When the moving party has demonstrated entitlement to summary judgment, the burden of proof shifts to the opposing party which must demonstrate by admissible evidence the existence of a factual issue requiring trial. ( Alvarez v Prospect Hosp., 68 NY2d 320, 324; Zuckerman, 49 NY2d at 562). The opposing party must "lay bare" its evidence ( Silberstein, Awad Miklos v Carson, 304 AD2d 817, 818 [1st Dept 2003]); "unsubstantiated allegations or assertions are insufficient." ( Zuckerman, 49 NY2d at 562).

Moreover, "as a general rule, a party does not carry its burden in moving for summary judgment by pointing to gaps in its opponent's proof, but must affirmatively demonstrate the merit of its claim or defense." ( Mennerich v Esposito, 4 AD3d 399, 400 [2d Dept 2004], quoting George Larkin Trucking Co. v Lisbon Tire Mart, Inc., 185 AD2d 614, 615 [4th Dept 1992]). And a defendant moving for summary judgment must negate, prima facie, an essential element of the plaintiff's cause of action. ( Rosabella v Metro. Transp. Auth., 23 AD3d 365, 366 [2d Dept 2005]).

A. Claims against the NYPD

Section 396 of the New York City Charter provides that "[a]ll actions and proceedings for the recovery of penalties for the violation of any law shall be brought in the name of the city of New York and not in that of any agency, except where otherwise provided by law." As a New York City agency, the NYPD may not be sued. ( Jenkins v City of New York, 478 F3d 76, 93 n 19 [SD NY 2007].

B. Claims against City 1. Common law claims

The existence of probable cause to arrest constitutes an absolute defense to plaintiff's false arrest, false imprisonment, and malicious prosecution claims. ( See Young v City of New York, 72 AD3d 415, 417 [1st Dept 2010]; Kandekore v Town of Greenburgh, 243 AD2d 610, 610 [2d Dept 1997]). Probable cause arises when the arresting officer has reasonable or probable grounds to believe that the arrestee had committed an offense, or grounds which would induce an ordinary prudent and cautious person, under the circumstances, to believe the arrested person guilty. (CPL 70.10(2), 140.10[a]). Dismissal of the criminal charge is some evidence of lack of probable cause, but it is not dispositive. (59 NY Jur 2d, False Imprisonment § 34). The defendant's motives, good or bad faith, or malice or lack thereof are immaterial to the existence of probable cause. ( Id., § 13).

a. Fruit of the poisonous tree

Pursuant to the exclusionary rule, evidence discovered as a result of information obtained through an unlawful search or other illegal police activity is excluded as evidence in a criminal proceeding as the "fruit of the poisonous tree." ( People v Jones, 2 NY3d 235, 242).

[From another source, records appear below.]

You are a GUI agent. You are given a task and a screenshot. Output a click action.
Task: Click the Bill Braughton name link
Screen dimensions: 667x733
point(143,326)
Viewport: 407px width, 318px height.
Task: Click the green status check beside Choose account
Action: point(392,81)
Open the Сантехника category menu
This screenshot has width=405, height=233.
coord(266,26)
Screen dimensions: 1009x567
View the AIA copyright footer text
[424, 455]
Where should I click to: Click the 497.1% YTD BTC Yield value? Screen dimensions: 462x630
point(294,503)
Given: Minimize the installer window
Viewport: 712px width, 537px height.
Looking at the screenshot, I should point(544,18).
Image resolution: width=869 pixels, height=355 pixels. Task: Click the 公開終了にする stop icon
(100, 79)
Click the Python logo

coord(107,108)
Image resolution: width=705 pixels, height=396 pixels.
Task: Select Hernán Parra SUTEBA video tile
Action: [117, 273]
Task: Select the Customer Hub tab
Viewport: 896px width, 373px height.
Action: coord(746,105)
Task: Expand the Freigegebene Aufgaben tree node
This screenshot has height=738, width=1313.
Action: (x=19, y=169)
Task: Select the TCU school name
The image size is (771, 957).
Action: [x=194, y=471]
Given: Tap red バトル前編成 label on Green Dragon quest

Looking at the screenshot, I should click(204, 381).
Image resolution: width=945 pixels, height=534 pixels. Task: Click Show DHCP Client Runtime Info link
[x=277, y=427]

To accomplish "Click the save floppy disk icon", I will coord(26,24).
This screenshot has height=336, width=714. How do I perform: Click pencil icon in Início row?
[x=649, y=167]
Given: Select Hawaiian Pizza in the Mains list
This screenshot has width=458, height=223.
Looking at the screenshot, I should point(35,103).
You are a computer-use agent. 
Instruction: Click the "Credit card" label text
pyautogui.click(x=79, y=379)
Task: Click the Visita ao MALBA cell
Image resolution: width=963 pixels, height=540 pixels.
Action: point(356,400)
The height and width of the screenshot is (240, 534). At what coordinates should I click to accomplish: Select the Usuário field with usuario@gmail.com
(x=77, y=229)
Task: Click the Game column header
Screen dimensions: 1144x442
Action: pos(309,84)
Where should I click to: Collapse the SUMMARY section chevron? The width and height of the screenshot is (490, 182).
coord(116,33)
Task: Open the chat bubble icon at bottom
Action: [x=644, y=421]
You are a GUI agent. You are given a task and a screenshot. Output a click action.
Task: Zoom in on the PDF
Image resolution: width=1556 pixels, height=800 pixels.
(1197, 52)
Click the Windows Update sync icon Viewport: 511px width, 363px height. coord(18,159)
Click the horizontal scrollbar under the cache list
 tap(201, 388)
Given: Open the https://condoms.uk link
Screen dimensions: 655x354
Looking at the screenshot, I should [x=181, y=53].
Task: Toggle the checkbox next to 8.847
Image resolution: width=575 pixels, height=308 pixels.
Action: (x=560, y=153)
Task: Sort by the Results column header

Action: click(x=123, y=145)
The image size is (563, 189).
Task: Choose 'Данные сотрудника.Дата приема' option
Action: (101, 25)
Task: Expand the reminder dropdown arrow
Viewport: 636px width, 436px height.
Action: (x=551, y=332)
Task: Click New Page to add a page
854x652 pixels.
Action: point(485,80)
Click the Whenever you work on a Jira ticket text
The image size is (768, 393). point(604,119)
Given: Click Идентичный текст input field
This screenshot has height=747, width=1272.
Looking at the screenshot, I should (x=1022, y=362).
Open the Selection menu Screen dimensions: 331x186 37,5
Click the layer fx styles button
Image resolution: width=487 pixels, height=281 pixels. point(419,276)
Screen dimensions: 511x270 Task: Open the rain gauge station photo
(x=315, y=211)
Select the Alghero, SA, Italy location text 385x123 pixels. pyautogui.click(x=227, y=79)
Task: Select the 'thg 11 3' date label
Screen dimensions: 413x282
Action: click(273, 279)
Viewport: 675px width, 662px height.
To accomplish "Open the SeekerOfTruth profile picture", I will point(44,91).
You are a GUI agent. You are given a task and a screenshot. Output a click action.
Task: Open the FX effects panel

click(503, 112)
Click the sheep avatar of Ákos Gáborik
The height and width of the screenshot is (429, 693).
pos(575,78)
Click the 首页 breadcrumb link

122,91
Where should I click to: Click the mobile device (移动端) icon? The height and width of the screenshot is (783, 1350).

The exclusionary rule does not, however, preclude the admission of such evidence in civil proceedings, and thus, evidence suppressed in an underlying criminal matter may be admitted in a civil case, provide probable cause for an arrest, and thereby mandate dismissal of a claim for which probable cause is a complete defense. ( Martinez v City of Schenectady, 97 NY2d 78, 85; Townes v City of New York, 176 F3d 138, 149 [2d Cir 1999]). Admission of the fruit of the poisonous tree in civil actions is consonant with the purpose underlying the exclusionary rule, namely to protect liberty and deter future unlawful searches and seizures, as exclusion of this evidence "would vastly overdeter state actors . . . and would distort basic tort concepts of proximate causation." ( Townes, 176 F3d at 145).

"A person is guilty of criminal possession of a weapon in the fourth degree when [h]e or she possesses any firearm. . . ." (Penal Law § 265.02). Here, Carrasco's discovery of a handgun on plaintiff provides a reasonably prudent person with grounds to believe that plaintiff had committed and was committing the crime of criminal possession of a weapon. Therefore, the discovery of the gun furnished probable cause for plaintiff's arrest. ( See People v Nichols, 250 AD2d 370, 371 [1st Dept 1998] [police officer's discovery of weapon in defendant's pocket provided probable cause for his arrest for criminal possession of a weapon]).

b. Grand Jury indictment

It is well-settled that an indictment creates a presumption of probable cause to believe that the defendant committed the crime charged. ( Colon v City of New York, 60 NY2d 78, 82). This presumption applies to malicious prosecution claims only, and not to claims of false arrest or false imprisonment ( Williams v City of New York, 40 AD3d 847, 850 [2d Dept 2007]), and it "may be overcome only by evidence establishing that the police witnesses have not made a complete and full statement of facts either to the Grand Jury or to the District Attorney, that they have misrepresented or falsified evidence, that they have withheld evidence or otherwise acted in bad faith" ( Colon, 60 NY2d at 82-83). The trial court may not weigh the evidence upon which the police or the Grand Jury acted, and the dismissal of an indictment due to insufficient evidence does not overcome the presumption. ( Id. at 84).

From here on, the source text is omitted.